BMW debuted the technology’s automobile application on an iX, the automaker’s brand-new electric SUV. The vehicle’s “paint,” called E Ink, is actually a surface coating that contains millions of microcapsules, each with a diameter equivalent to a single human hair. The microcapsules contain negatively-charged white pigments and positively-charged black pigments that can collect at the coating’s surface depending on the chosen electrical field. (You’re most likely to have encountered E Ink’s color-shifting effect on simpler e-readers, like the Kindle Paperwhite).
BMW prepped the E Ink for the “iX Flow” by laser-cutting the material into a three-dimensional curved screen, which was then used to wrap the SUV. “The car dresses you, it expresses you—not just from the inside but from the outside—so we have tried to create a technology and adapted it to the car that allows you to do that,” said Christoph Grote, senior vice president of electronics at BMW Group, in a roundtable.

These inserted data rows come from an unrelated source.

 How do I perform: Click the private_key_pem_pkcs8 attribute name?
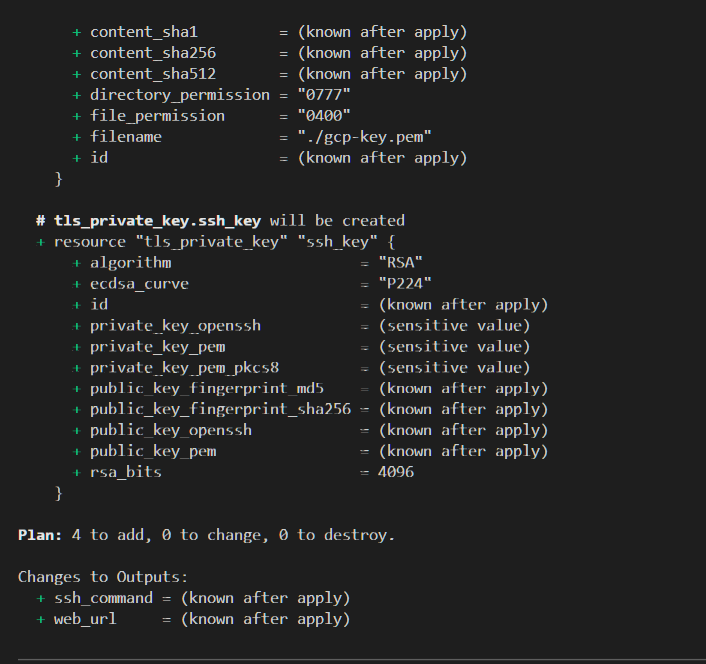(x=184, y=368)
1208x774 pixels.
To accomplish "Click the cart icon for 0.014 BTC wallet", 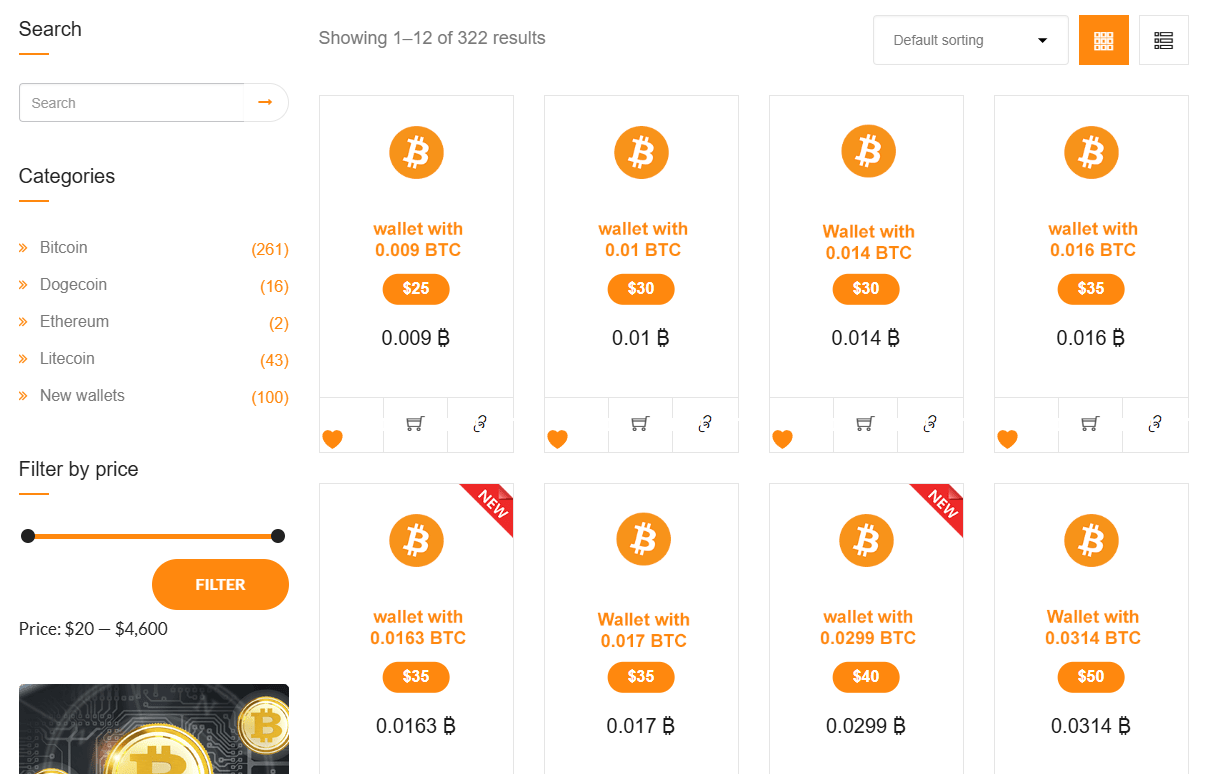I will 865,424.
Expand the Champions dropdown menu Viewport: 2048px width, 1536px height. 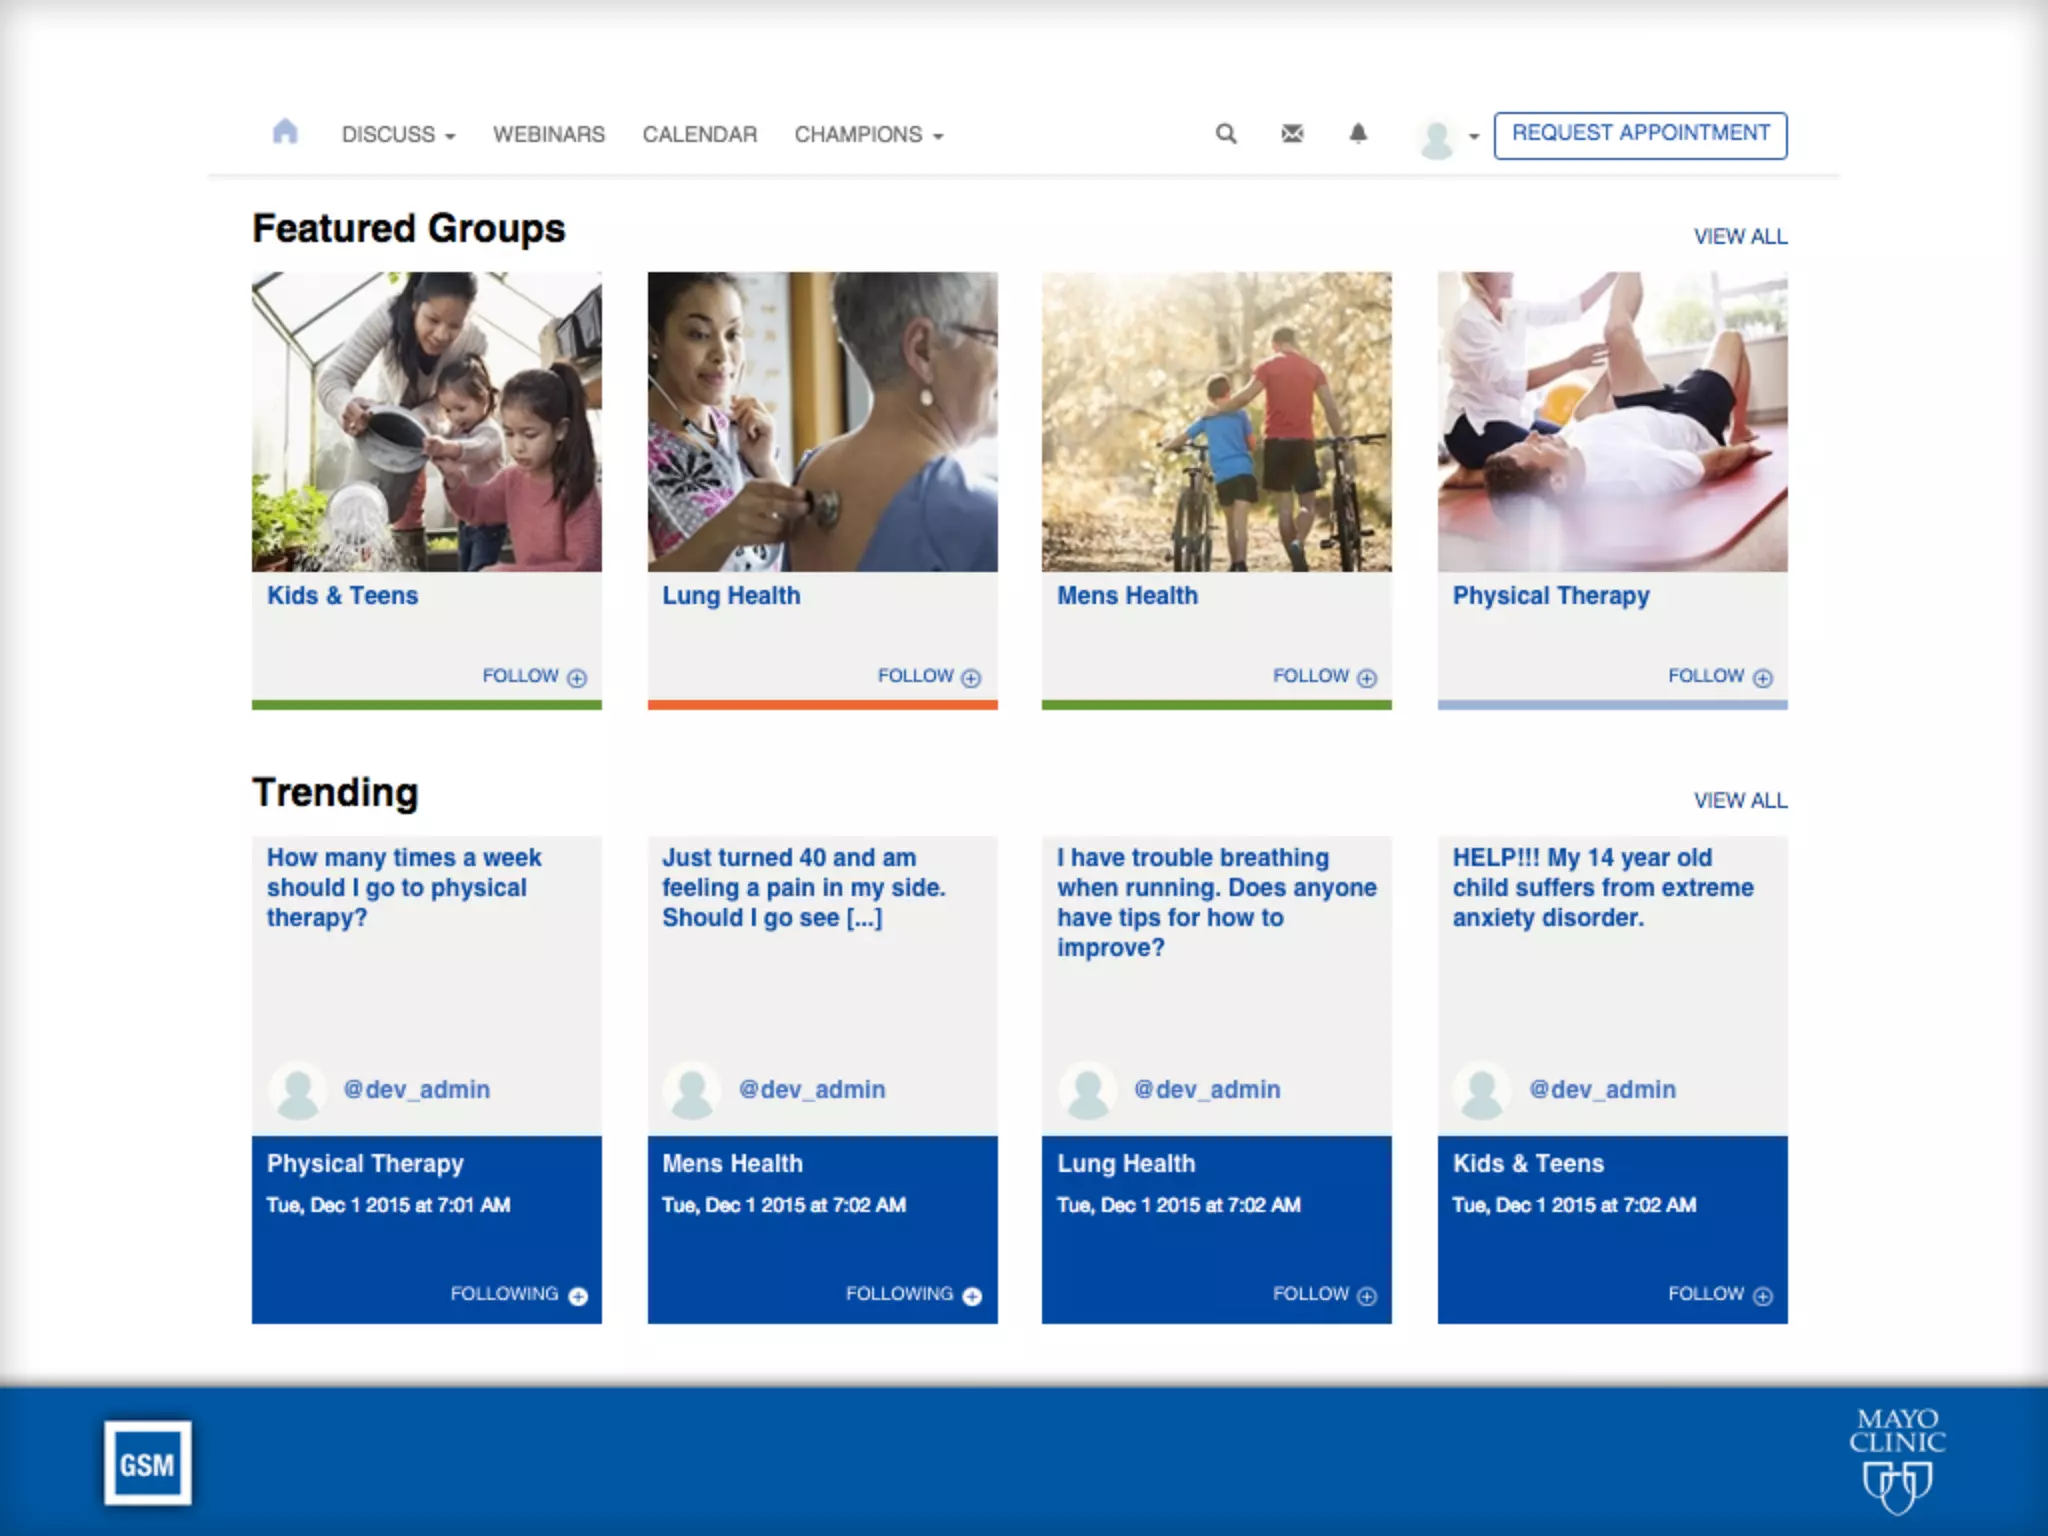coord(868,134)
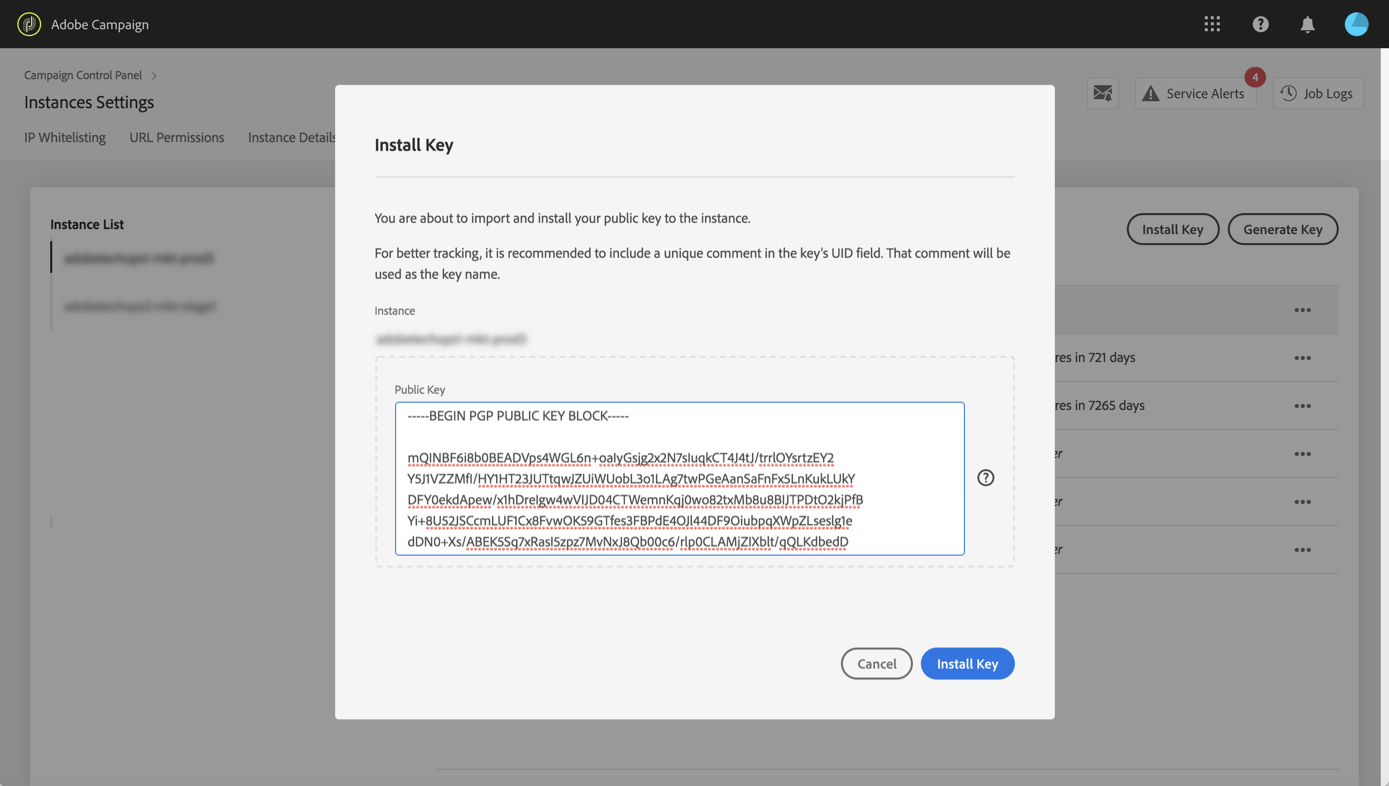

E Ink’s capabilities currently limit the iX Flow’s color palette to black, white, and gray. But even these three options carry significant potential. Anyone who’s ever failed to find a shaded parking space knows that white surfaces reflect a lot more sunlight than black surfaces, which absorb that light—and therefore heat—instead. In the middle of summer, white “paint” may help to thermoregulate the vehicle’s interior better than its darker alternative; in the winter, a black surface may help keep the interior warm. This benefits both passenger comfort and efforts to conserve the vehicle’s electric charge.
For those concerned, E Ink itself is energy-efficient. The coating’s microcapsules only consume energy during the color-shifting process and don’t require energy in order to maintain a chosen color (unlike pixels, if we’re still using the e-reader analogy). BMW hasn’t touched on E Ink’s durability as it relates to auto accessorization; those who attended CES (or tuned in from home) have wondered whether E Ink can survive car washes and inclement weather.
Now that you’re excited to own a color-changing car, pump the brakes: BMW referred to the iX Flow as a “advanced research and design project,” which is a complicated way of saying it’s just a prototype for now. But hey, every mainstream gadget has to start somewhere, right?